### [PROMPT]
Your task is to repeat the entries below exactly and to leave their images out.
□ □ □ □ □ □ □
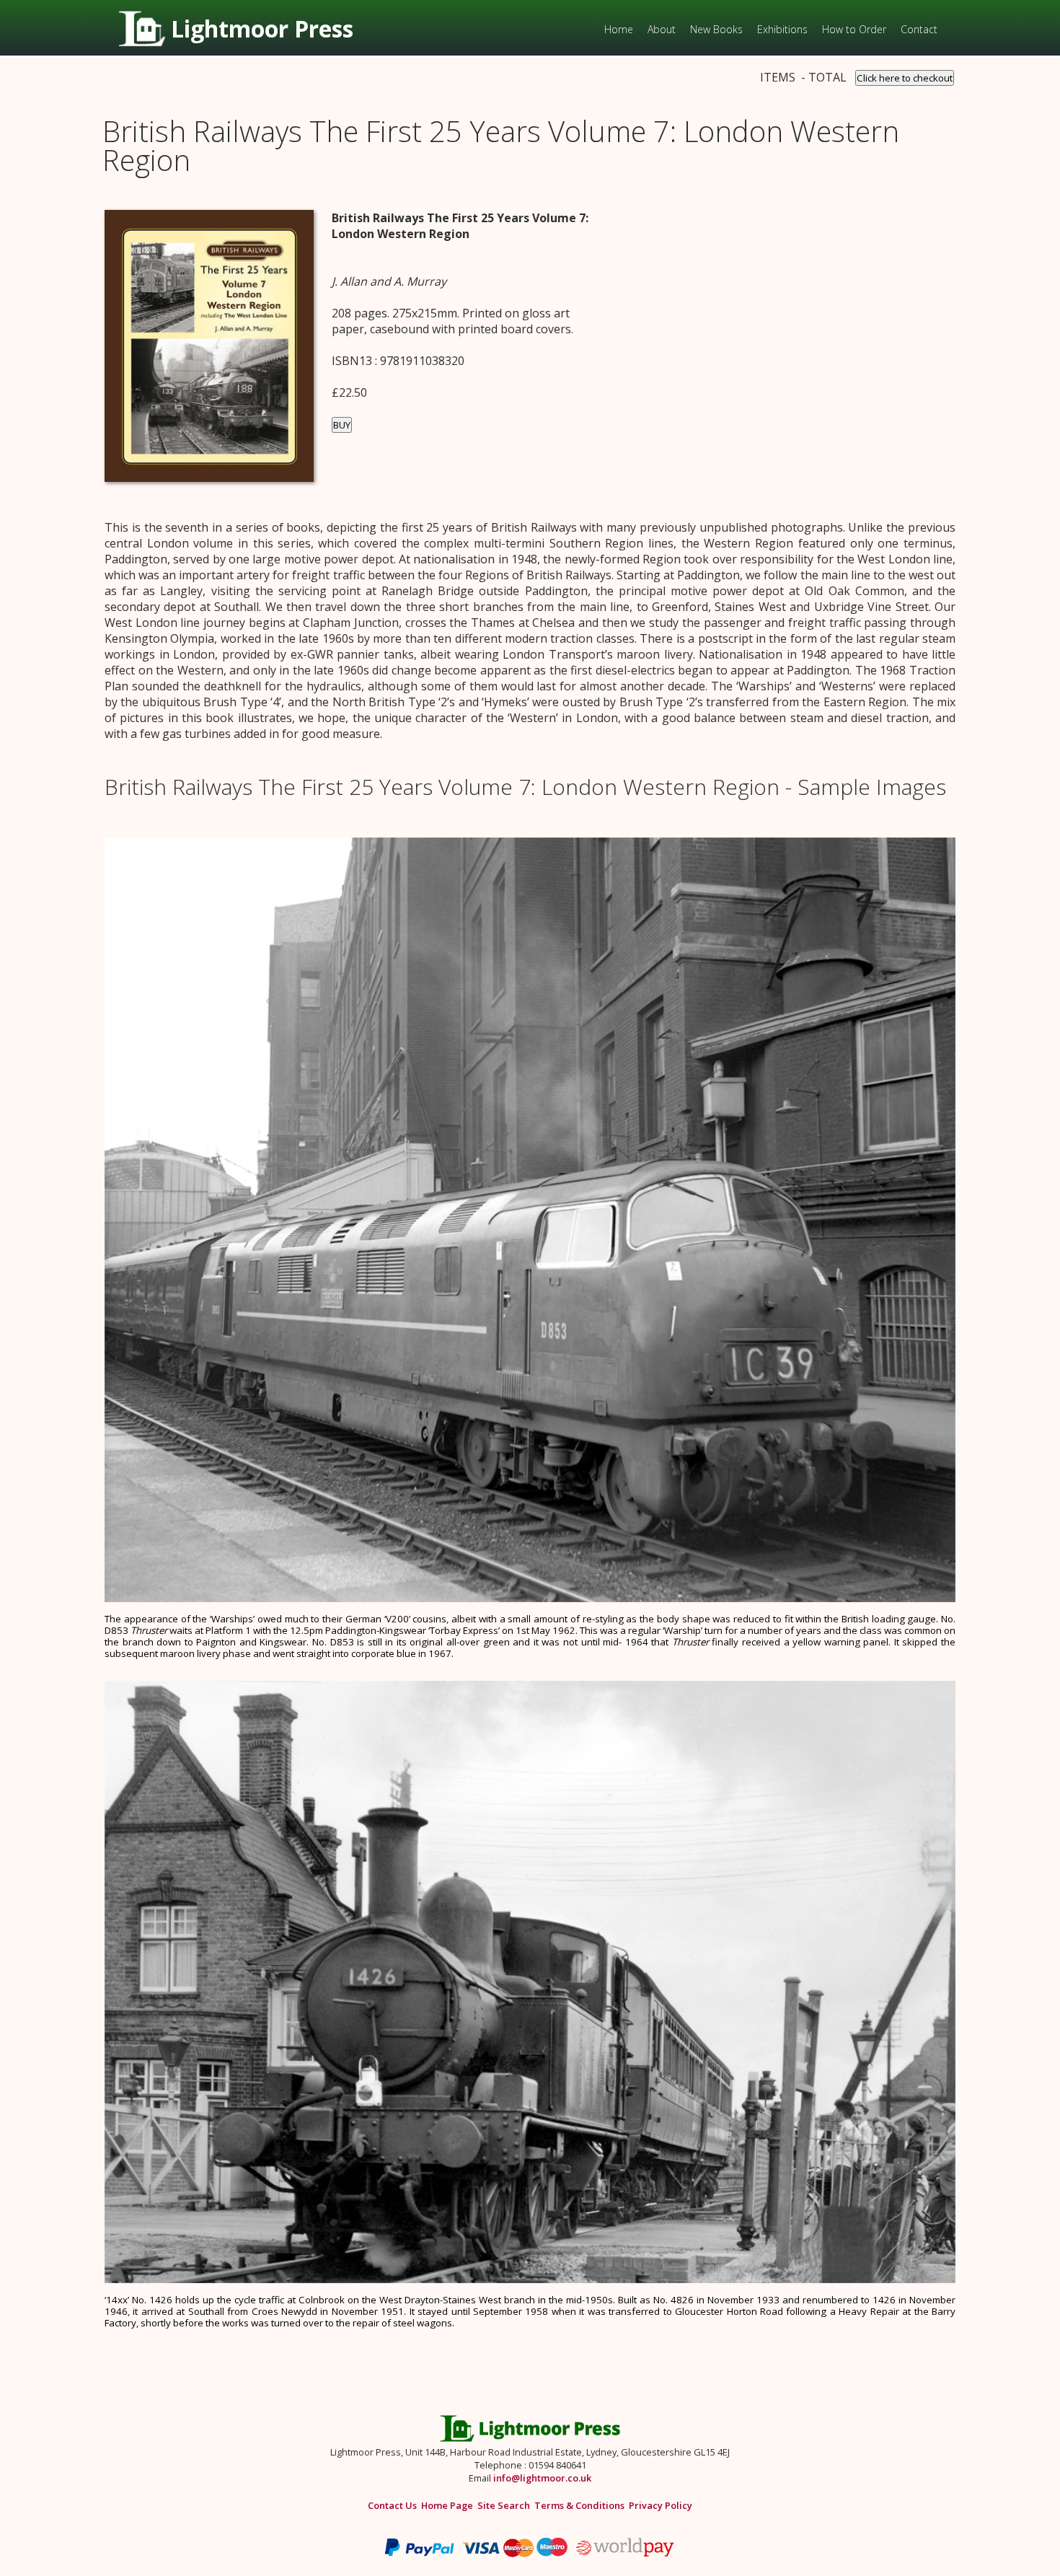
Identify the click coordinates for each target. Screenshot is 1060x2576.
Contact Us (392, 2505)
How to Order (854, 29)
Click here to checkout (905, 77)
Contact (919, 29)
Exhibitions (782, 29)
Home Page (447, 2505)
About (662, 29)
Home (618, 29)
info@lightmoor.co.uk (542, 2477)
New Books (716, 29)
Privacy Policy (660, 2505)
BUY (341, 424)
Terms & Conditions (579, 2505)
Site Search (503, 2505)
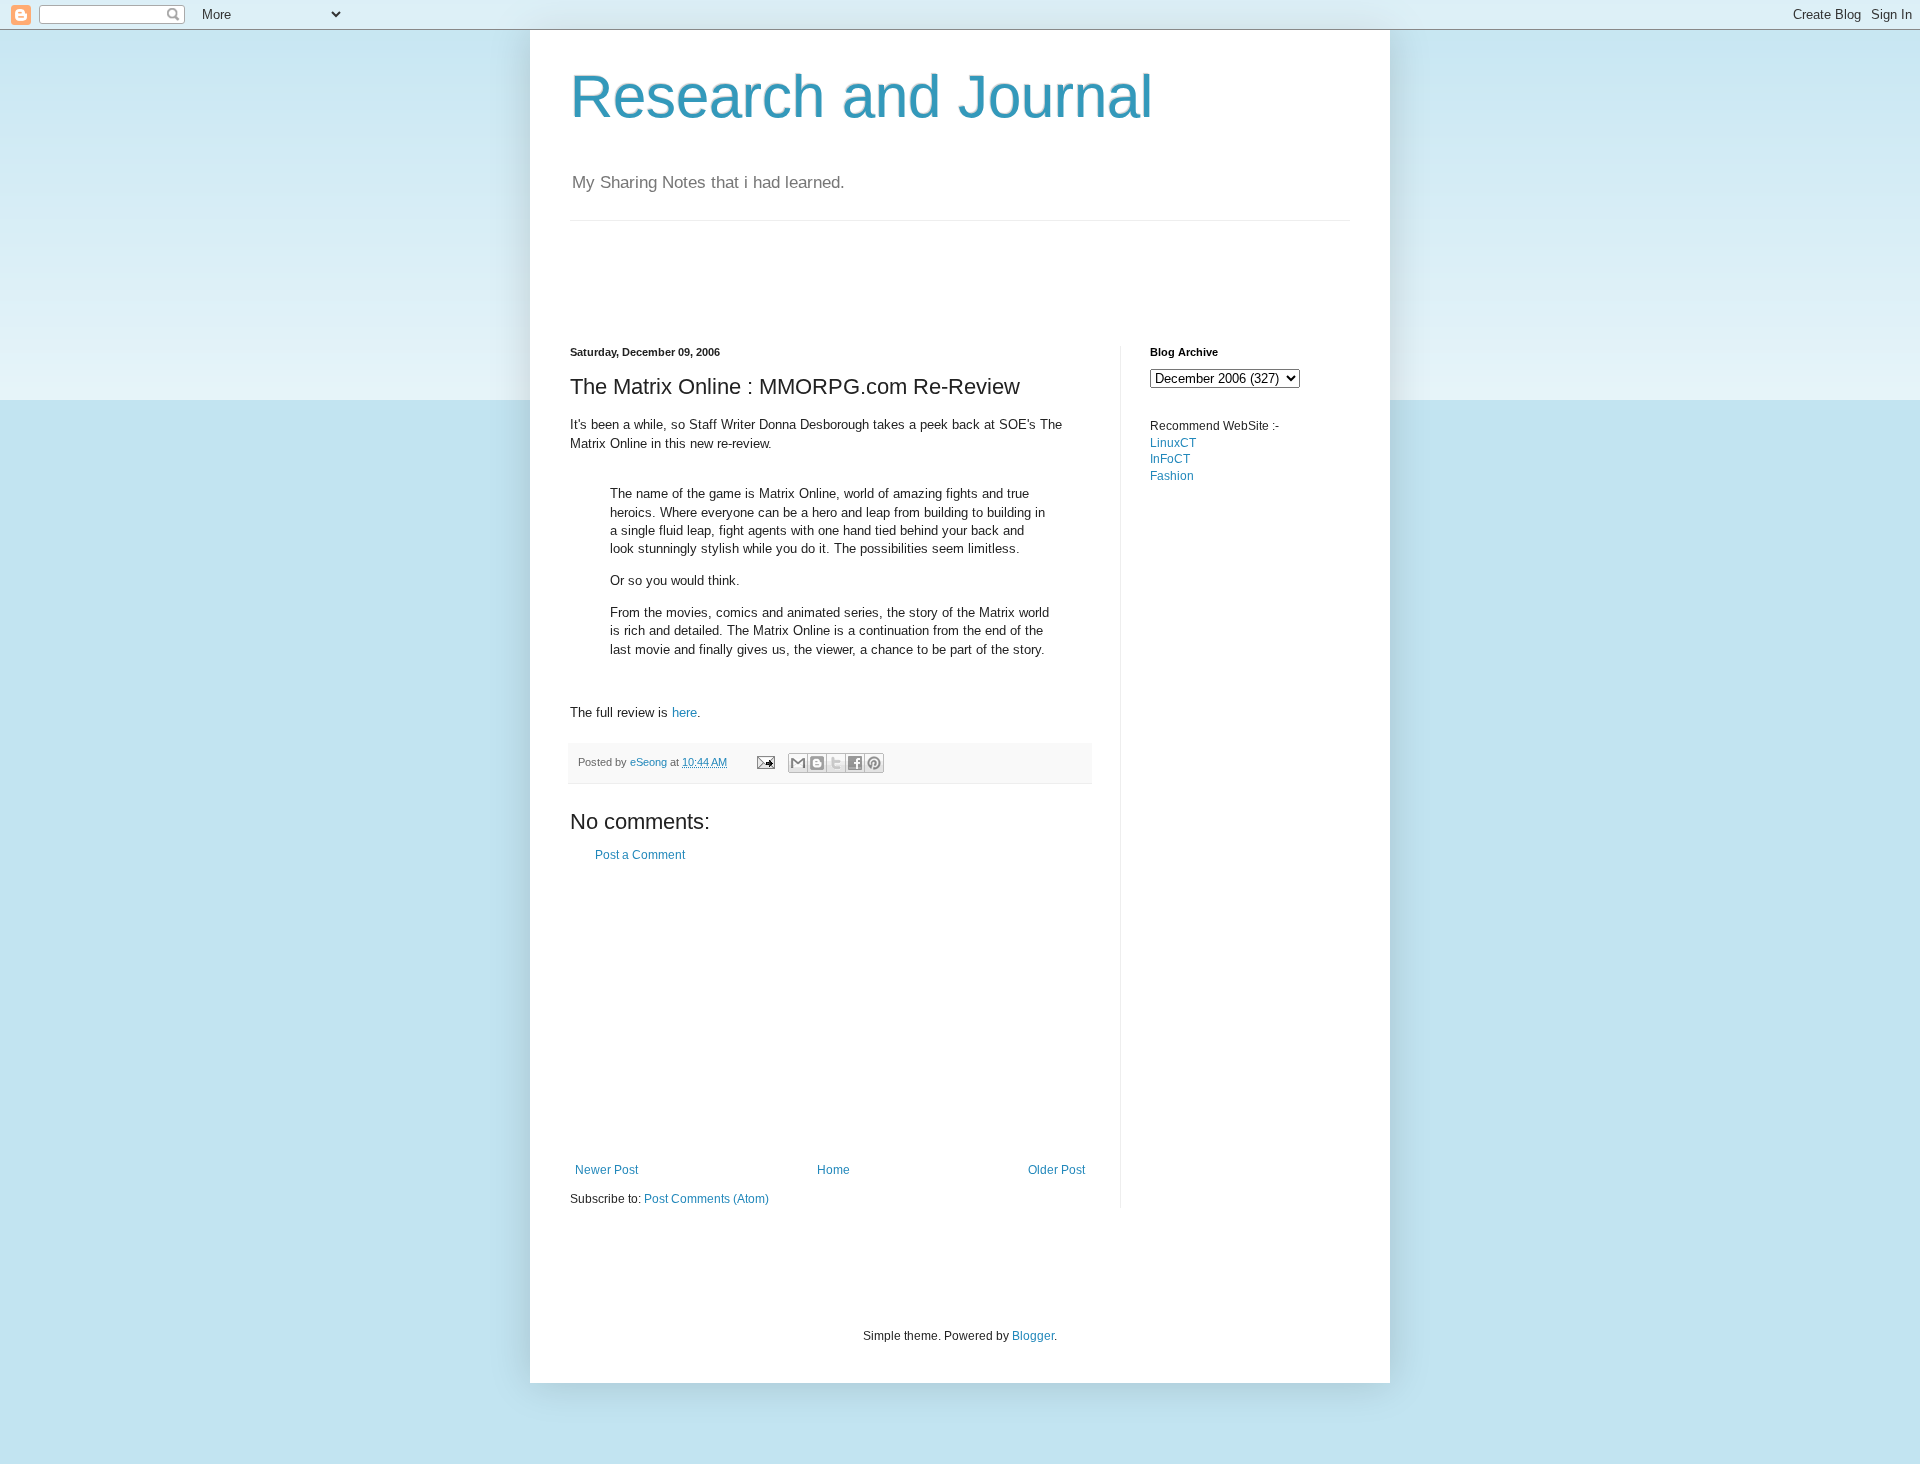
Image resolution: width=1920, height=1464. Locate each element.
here (684, 712)
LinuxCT (1173, 443)
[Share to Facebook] (855, 763)
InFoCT (1170, 459)
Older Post (1056, 1170)
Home (833, 1170)
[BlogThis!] (817, 763)
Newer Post (606, 1170)
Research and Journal (861, 96)
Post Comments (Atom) (706, 1199)
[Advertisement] (934, 266)
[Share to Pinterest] (874, 763)
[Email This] (798, 763)
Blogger (1033, 1336)
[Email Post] (765, 762)
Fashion (1172, 476)
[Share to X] (836, 763)
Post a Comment (640, 855)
□ □ □ □ □ □ □
### [REPLY]
Identify the click coordinates for each target. Screenshot is 1060x2576.
Contact Us (392, 2505)
How to Order (854, 29)
Click here to checkout (905, 77)
Contact (919, 29)
Exhibitions (782, 29)
Home Page (447, 2505)
About (662, 29)
Home (618, 29)
info@lightmoor.co.uk (542, 2477)
New Books (716, 29)
Privacy Policy (660, 2505)
BUY (341, 424)
Terms & Conditions (579, 2505)
Site Search (503, 2505)
Image resolution: width=1920, height=1464. Locate each element.
here (684, 712)
LinuxCT (1173, 443)
[Share to Facebook] (855, 763)
InFoCT (1170, 459)
Older Post (1056, 1170)
Home (833, 1170)
[BlogThis!] (817, 763)
Newer Post (606, 1170)
Research and Journal (861, 96)
Post Comments (Atom) (706, 1199)
[Advertisement] (934, 266)
[Share to Pinterest] (874, 763)
[Email This] (798, 763)
Blogger (1033, 1336)
[Email Post] (765, 762)
Fashion (1172, 476)
[Share to X] (836, 763)
Post a Comment (640, 855)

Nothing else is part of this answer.